Early assessment of glioblastoma (GBM) response to standard 6-week chemo-radiation enables changing or adjusting therapy in patients with progressive tumors. Chemical Exchange Saturation Transfer (CEST) probes the concentration and exchange of labile proteins and peptides in ht tumor and is more sensitive to treatment-induced effects. CEST was capable of differentiating progressors from non-progressors as early as two weeks into the treatment. Moreover, certain CEST metrics (i.e. MTRNOE, MTRAmide, CESTNOE) were capable of characterizing GBM aggressiveness even before the start of the treatment.
Patients: 19 patients were recruited (REB approved) and were treated for six weeks with concurrent radiation (2Gy/day) and daily Temozolomide. Patients were MRI-scanned 4 times:
1. before treatment (Day0),
2. After 10 treatment sessions (Day14),
3. After 20 treatment sessions (Day28),
4. One month after last treatment day (Day70).
MRI: was performed on a 3T Philips Achieva scanner. An axial slice passing through the tumor was imaged with TFE (TR/TE=7.78/4.5ms, Matrix=144×144, FOV=20×20cm, slice=3mm).
CEST imaging covered offsets between -5.9ppm and 5.9ppm with 0.2ppm increments, with 4 references at ~780ppm at the beginning and another 4 references at the end of the spectrum. RF saturation included 4 block pulses of 242.5ms each (970ms total), and B1=0.52µT4,5. CEST imaging was repeated twice for a total of 4.8min.
Analysis: All images (CEST, T1, T2, post Gd-T1w, FLAIR were co-registered to the first acquired CEST image. Tumor ROI was identified at each scan on the post-Gd T1w. Metrics were calculated voxel-by-voxel and then averaged over ROI.
CEST: B0 and Drift correction was performed4 followed by decomposition of CEST spectrum into a constant MT (for ‑5.9ppm to 5.9ppm) and four Lorentzian line-shapes (Amide, NOE, Amine, bulk water). Area under the curve of NOE & Amide CEST peaks (CESTNOE & CESTAmide), the constant MT, MTR at -3.5ppm (MTRNOE) and -3.5ppm (MTRAmide) were used as CEST metrics.
Tumor progression was determined by an oncologist blinded to the MRI analysis at 3-8 months after the end of the 6-week chemo-radiation treatment based on clinically used RANO criteria. Data of three patients were discarded due to incomplete scans or presence of imaging artifacts. Six patients had tumor progression (progressors cohort) and 10 patients did were classified as non-progressors.

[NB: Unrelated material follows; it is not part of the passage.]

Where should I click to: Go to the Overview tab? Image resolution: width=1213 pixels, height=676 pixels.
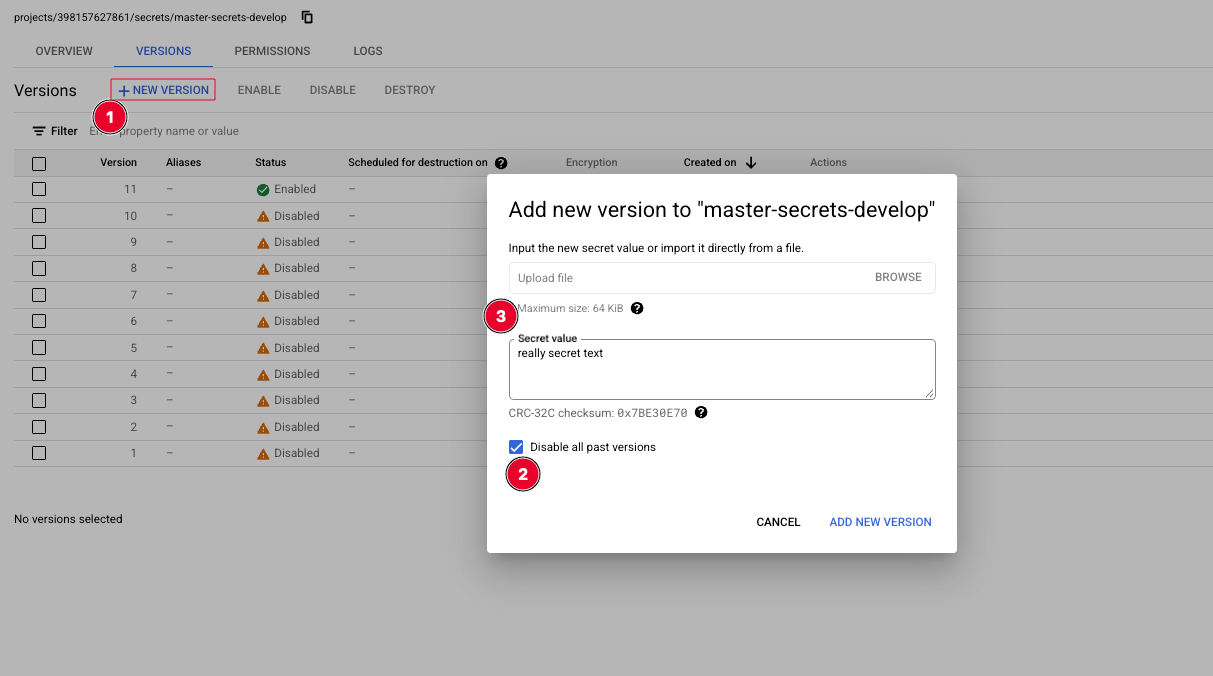pos(63,50)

Figure1 shows CEST spectrums of tumor and contralateral normal appearing white matter (cNAWM) of a representative patient. Figure2 shows the parametric maps of CEST metrics Day0 scan of one patient along with the T1 and T2 relaxation time maps.

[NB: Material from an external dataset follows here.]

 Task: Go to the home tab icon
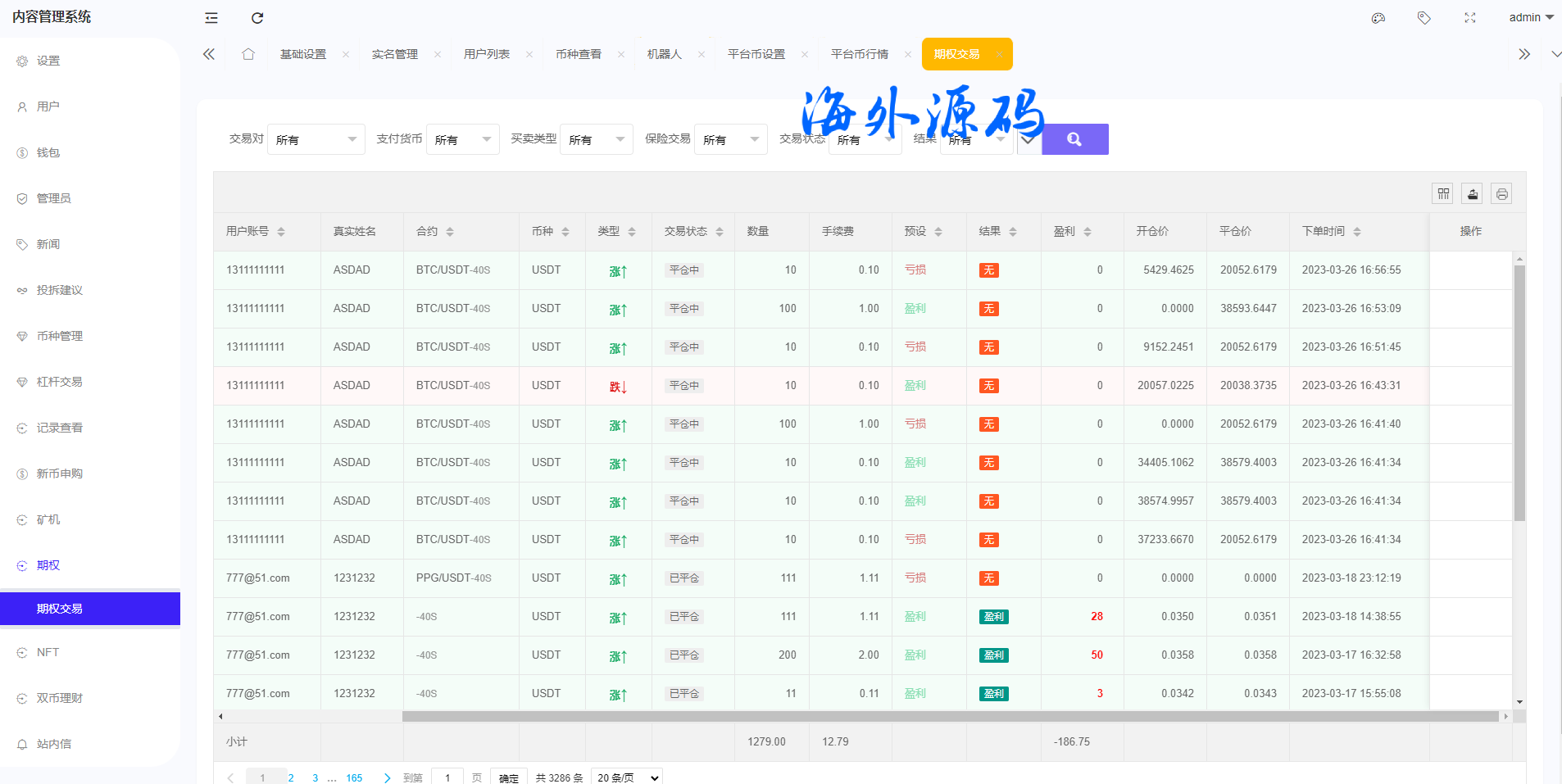[248, 54]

Table1 reports the CEST metrics parameters for cNAWM averages over all patients. Table2 reports CEST metrics for tumor ROI showing at Day0 the MTRNOE (p=0.015), MTRAmide (p=0.028), MT (p=0.019), and CESTNOE (p=0.044) at baseline (Day0) were statistically significantly different between the progressors and non-progressors.
Figure3 plots the ratio of each metric at each time point over its value at Day0 (which represents the change in these parameters) for MTRNOE, MTRAmide, MT, and tumor volume.
All the CEST metrics reported in Table2 for Day0 of non-progressors were lower (except for APT) showing they have lower metabolic activity compared to progressors. Several of these metrics were able to differentiate progressor from non-progressor before the start of the treatment. Thus, CEST is capable of characterizing GBM tumor aggressiveness and identifying patients that will not benefit from standard chemo-radiation therapy, even before treatment.
When considering the changes in metrics during treatment (shown in Figure3 by the ratio of each metric over its Day0 value), there was statistically significant difference between progressors and non-progressors (for changes between Day0 and Day14) for MTRNOE (Non-progressors=1.35±0.18, Progressors=0.97±0.22, p=0.006), and MTRAmide (Non-progressors=1.25±0.17, Progressors=0.99±0.10, p=0.017). Furthermore, although there were large differences in the CEST metrics at baseline, at later time-points there were no statistically significant differences between the two cohorts. Thus, two weeks into treatment is the best time-point to evaluation GBM response to chemo-radiation. The lack of statistical significance at later time points could also be associated with the fact that fewer progressors participated in the later scans (3 at Day70 compared to 6 at Day0).
It is worth noting that tumor volume or its changes were not capable of differentiating the two cohorts at any time points which emphasizes on the need for longer follow-ups when relying on clinically used response evaluation markers (which are based on tumor size).